Rewrite everything from the line containing "Task: Uncheck Use" down to the line containing "point(427,238)", requests included, shifting every coordinate in the answers by -148. Leave the pictures out.

■ RECORDS FOR THE EXERCISE ■

## begin

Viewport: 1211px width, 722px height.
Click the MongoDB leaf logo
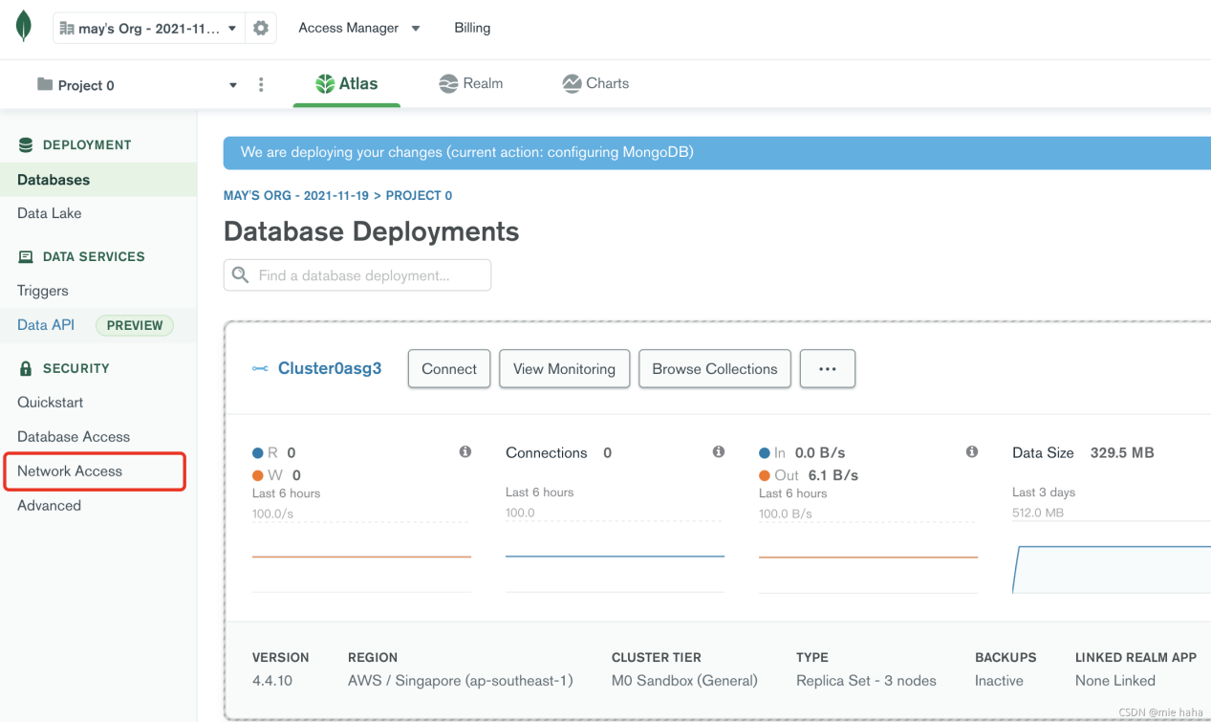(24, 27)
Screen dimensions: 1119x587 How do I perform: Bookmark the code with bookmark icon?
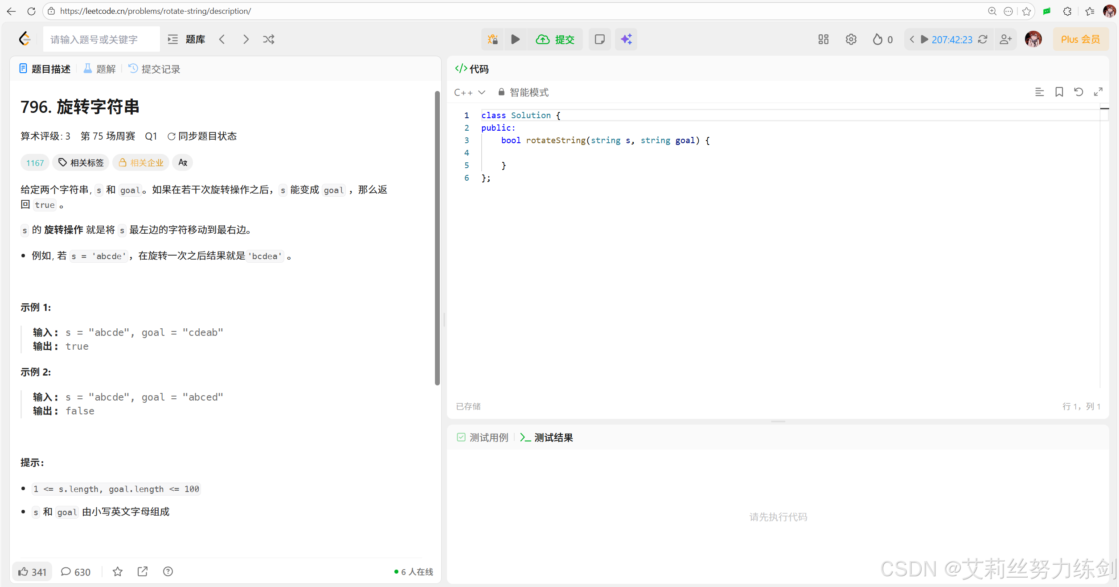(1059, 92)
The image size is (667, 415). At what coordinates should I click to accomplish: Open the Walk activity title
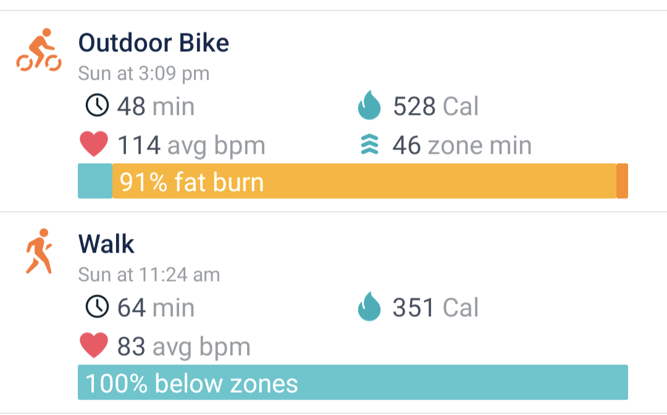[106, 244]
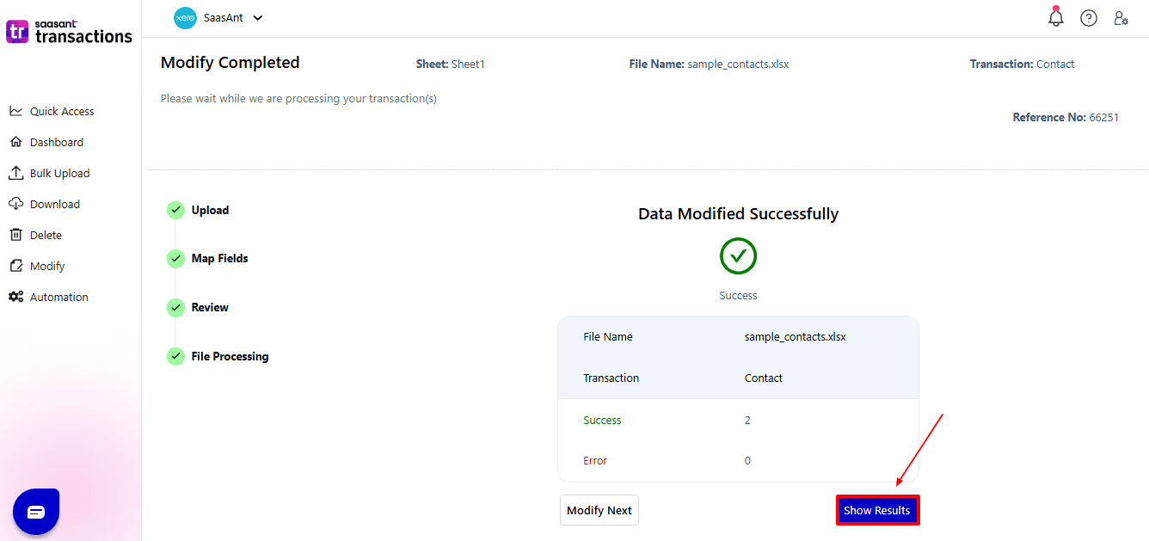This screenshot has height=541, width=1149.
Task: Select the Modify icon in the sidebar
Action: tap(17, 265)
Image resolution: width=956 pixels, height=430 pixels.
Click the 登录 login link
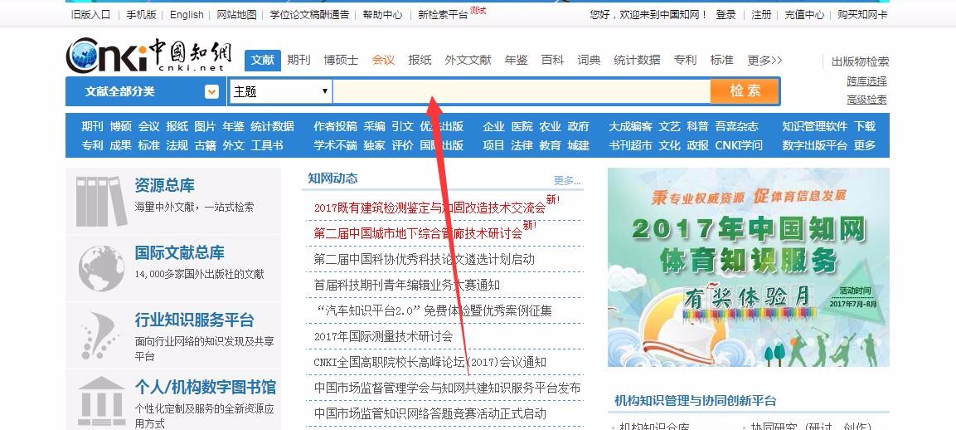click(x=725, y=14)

## end
## begin

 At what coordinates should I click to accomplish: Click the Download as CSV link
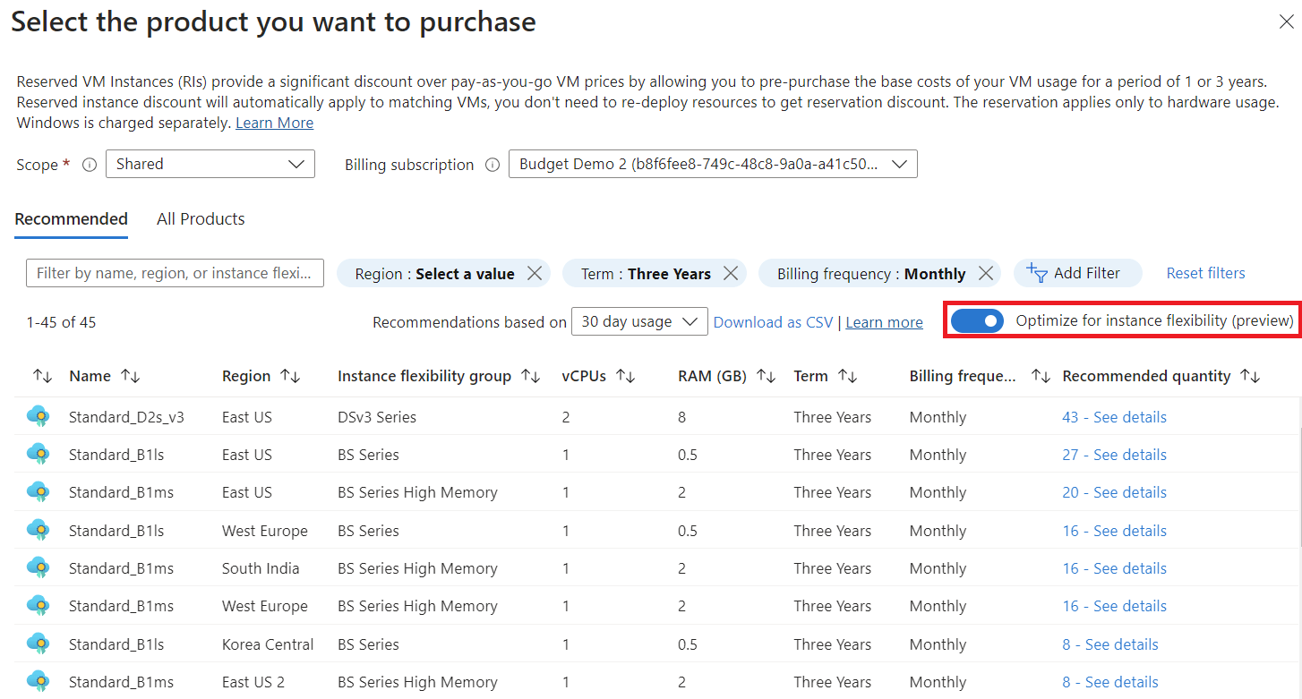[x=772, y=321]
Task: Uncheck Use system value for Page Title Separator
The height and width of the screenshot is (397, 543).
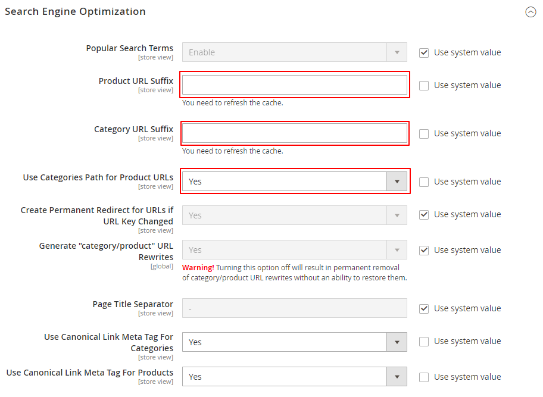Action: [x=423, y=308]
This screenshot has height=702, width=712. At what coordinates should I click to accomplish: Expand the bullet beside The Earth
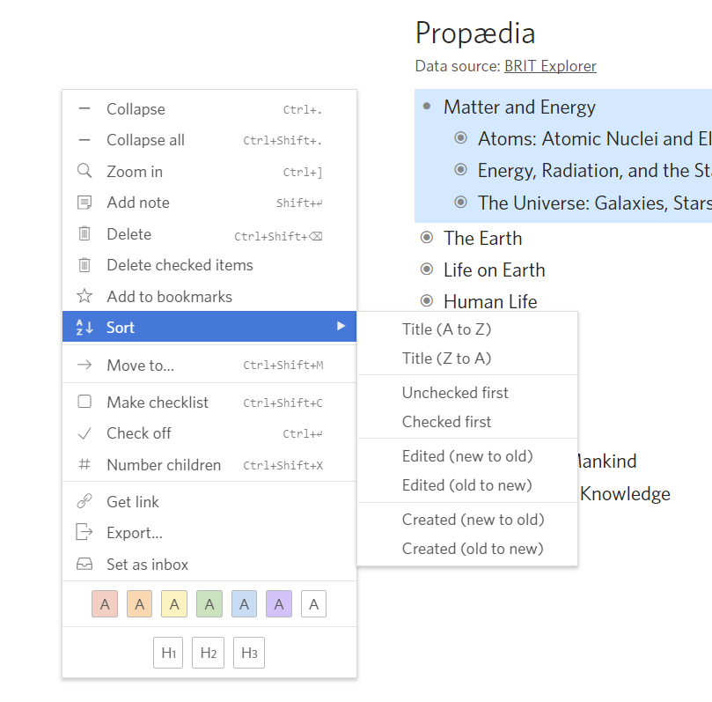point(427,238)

## end
## begin

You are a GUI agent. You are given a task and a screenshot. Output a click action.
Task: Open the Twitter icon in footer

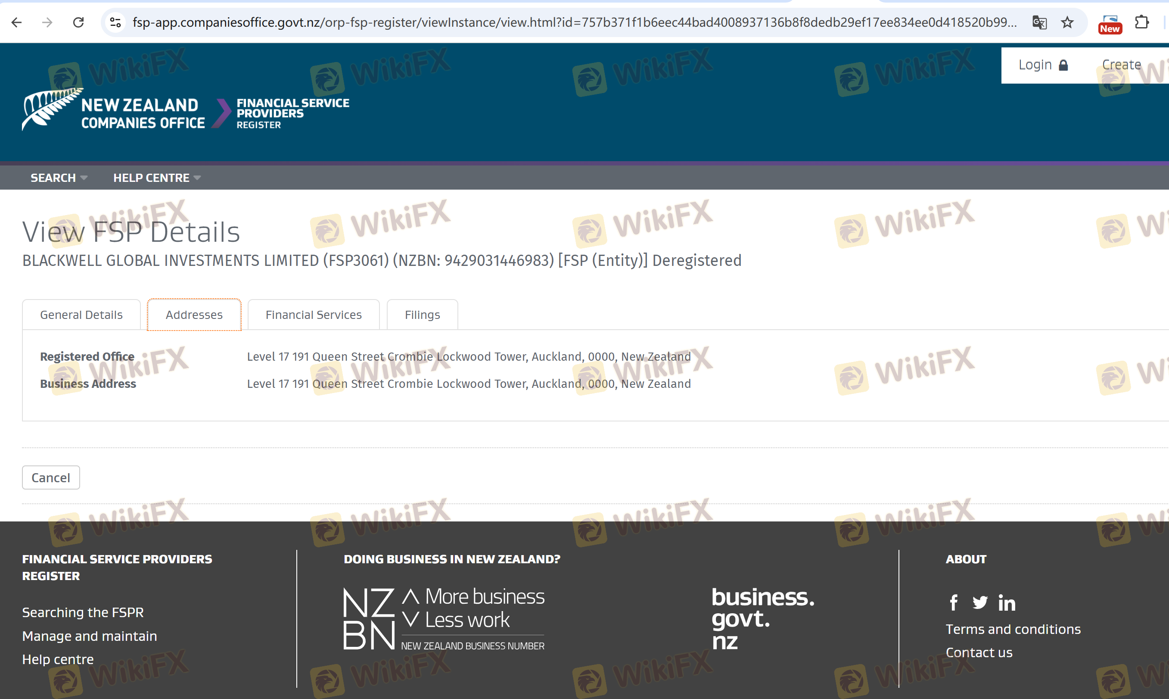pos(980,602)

## end

■ FINISHED ANSWER ■
Task: Uncheck Use system value for Page Title Separator
The height and width of the screenshot is (397, 543).
Action: [x=275, y=160]
This screenshot has height=702, width=712. At what coordinates should I click to accomplish: Expand the bullet beside The Earth
point(279,90)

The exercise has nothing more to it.